[Fluxus] 'polygon

Kassen signal.automatique at gmail.com
Thu Mar 4 04:57:45 PST 2010


Dave;

Clever!


I can't take any credit for being clever here; the only thing I did was poke
around and be persistent about it, that's how I learn.



> This may not work on all graphics cards, as it's making
> assumptions about how the hardware does the tesselation.
>

Ah, check. Well, I'm not burdened by any knowledge, the only thing I had to
go on was what comes up on the screen.


>
> In practice though it's possible that they all have converged on this
> approach as the fastest. It works here anyway :)
>

I'm on a fairly old Nvidia here. My Linux laptop is one that I got for free
as nobody else in my circle of friends wanted it. Hardly bleeding edge
material. If somebody on a Ati card could confirm that my "L" example runs
I'll take it to be safe in practice. If not I'll quit doing this for
portability reasons.

I wouldn't be surprised if you were right, but since video cards are all
about speed I think they would be better off just trying to ram the thing on
the screen instead of trying to check whether every 'polygon corner is
always convex at all corners. That would mean a fair amount of extra
instructions for many shapes every frame without any real gains.

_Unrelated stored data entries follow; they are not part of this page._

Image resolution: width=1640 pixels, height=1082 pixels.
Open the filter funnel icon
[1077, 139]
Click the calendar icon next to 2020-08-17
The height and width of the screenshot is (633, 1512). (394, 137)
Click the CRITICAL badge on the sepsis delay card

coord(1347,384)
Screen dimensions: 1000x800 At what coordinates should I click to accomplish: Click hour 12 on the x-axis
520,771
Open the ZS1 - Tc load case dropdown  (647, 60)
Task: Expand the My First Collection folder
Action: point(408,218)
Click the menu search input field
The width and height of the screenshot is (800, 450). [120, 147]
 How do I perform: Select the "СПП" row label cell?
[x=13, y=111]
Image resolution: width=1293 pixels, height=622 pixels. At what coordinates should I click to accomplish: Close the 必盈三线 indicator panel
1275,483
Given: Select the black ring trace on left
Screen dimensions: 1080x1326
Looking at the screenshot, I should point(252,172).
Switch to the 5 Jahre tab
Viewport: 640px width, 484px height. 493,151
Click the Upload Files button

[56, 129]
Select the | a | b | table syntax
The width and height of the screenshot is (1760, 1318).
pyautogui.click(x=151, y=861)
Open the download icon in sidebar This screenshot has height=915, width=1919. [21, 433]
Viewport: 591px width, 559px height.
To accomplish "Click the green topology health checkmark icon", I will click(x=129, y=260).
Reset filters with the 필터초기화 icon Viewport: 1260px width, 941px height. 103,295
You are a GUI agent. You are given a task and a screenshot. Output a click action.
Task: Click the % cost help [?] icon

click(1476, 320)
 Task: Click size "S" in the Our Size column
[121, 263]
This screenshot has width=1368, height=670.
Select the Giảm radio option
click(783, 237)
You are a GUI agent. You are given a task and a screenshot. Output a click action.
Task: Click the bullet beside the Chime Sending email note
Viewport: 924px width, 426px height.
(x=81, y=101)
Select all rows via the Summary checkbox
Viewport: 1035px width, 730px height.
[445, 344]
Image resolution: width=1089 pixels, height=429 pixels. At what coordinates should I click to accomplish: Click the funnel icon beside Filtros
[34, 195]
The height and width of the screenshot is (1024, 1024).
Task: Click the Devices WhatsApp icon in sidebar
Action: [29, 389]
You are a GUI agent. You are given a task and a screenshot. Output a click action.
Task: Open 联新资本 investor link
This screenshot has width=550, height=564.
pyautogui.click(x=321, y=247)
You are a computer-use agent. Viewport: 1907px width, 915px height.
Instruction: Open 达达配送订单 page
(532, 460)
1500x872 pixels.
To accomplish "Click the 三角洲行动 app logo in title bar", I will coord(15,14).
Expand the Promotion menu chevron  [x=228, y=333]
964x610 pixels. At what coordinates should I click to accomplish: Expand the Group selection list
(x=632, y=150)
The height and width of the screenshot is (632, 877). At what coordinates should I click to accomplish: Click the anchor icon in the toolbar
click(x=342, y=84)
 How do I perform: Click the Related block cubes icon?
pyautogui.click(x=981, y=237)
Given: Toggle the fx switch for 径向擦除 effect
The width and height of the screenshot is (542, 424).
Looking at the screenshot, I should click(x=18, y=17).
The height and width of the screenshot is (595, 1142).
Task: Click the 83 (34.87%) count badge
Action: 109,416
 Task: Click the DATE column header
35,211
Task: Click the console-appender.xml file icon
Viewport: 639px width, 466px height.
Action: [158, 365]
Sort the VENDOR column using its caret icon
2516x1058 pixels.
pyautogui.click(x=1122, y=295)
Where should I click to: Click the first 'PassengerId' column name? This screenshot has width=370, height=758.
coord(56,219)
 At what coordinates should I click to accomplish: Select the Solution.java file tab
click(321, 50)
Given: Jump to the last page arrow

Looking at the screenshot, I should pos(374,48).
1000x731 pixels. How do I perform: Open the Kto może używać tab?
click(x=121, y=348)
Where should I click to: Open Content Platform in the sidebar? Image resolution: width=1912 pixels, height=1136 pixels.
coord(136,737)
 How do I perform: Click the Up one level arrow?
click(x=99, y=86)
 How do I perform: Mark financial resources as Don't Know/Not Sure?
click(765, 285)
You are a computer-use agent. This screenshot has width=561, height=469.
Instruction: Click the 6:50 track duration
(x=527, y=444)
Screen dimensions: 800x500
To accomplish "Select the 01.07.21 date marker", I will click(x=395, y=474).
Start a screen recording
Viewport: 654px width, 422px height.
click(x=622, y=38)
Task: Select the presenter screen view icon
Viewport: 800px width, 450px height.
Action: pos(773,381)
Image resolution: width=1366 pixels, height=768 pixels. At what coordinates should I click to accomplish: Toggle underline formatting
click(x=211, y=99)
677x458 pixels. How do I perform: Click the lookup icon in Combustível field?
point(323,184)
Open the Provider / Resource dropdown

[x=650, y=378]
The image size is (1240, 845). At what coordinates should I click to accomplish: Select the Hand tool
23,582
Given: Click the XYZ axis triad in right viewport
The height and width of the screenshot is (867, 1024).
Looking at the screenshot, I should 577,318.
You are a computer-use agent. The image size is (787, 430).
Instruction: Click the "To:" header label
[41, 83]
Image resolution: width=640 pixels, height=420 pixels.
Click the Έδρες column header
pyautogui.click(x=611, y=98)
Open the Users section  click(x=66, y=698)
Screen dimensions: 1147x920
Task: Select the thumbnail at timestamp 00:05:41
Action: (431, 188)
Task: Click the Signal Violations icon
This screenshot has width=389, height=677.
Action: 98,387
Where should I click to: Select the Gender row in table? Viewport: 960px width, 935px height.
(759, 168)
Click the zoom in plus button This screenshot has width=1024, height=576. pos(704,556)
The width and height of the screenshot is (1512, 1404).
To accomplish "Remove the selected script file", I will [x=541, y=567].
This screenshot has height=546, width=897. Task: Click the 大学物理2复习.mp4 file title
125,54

> The official approach from the OpenGL docs is that you shouldn't use
> polygons to draw concave shapes, and the fluxus docs should be
> consistent with this I think.
>

Full agreement here.

I'm happy this is cleared up now. Last evening I was really wondering how it
could be that we were going "yes you can", "no you can't", "yes you can"
over this. You'll understand that I "knew" I was right but I also knew that
you -unlike me- actually know what you are talking about... so it was
slightly surreal to me.

I just ran another test. The tetris "s" shape was the most extreme case that
should work according to the theory I had about possible shapes that I could
come up with. Here is my test code;

(clear-colour (vector 0 0 0))
(clear)
(with-primitive
    (build-polygons 8 'polygon)
    (pdata-set! "p" 0 (vector  0  0 0))
    (pdata-set! "p" 1 (vector  0 -1 0))
    (pdata-set! "p" 2 (vector  1 -1 0))
    (pdata-set! "p" 3 (vector  1  1 0))
    (pdata-set! "p" 4 (vector  0  1 0))
    (pdata-set! "p" 5 (vector  0  2 0))
    (pdata-set! "p" 6 (vector -1  2 0))
    (pdata-set! "p" 7 (vector -1  0 0))
    (recalc-normals 1)
    (hint-wire)
    (wire-colour 0)
    (line-width 3)
    (colour (vector 1 0 0)))
)

On my card I can get away with this, but for me there is a slight glitch in
this already. The two main rectangles that make up this shape are lit in
slightly uneven ways. Going back to the "L", that one too has a (much more
slight) uneven lighting with a diagonal running across it that I missed
before. Apparently you can do this but clearly it's not "safe". Single
polygons should not have discontinuities in lighting, I feel.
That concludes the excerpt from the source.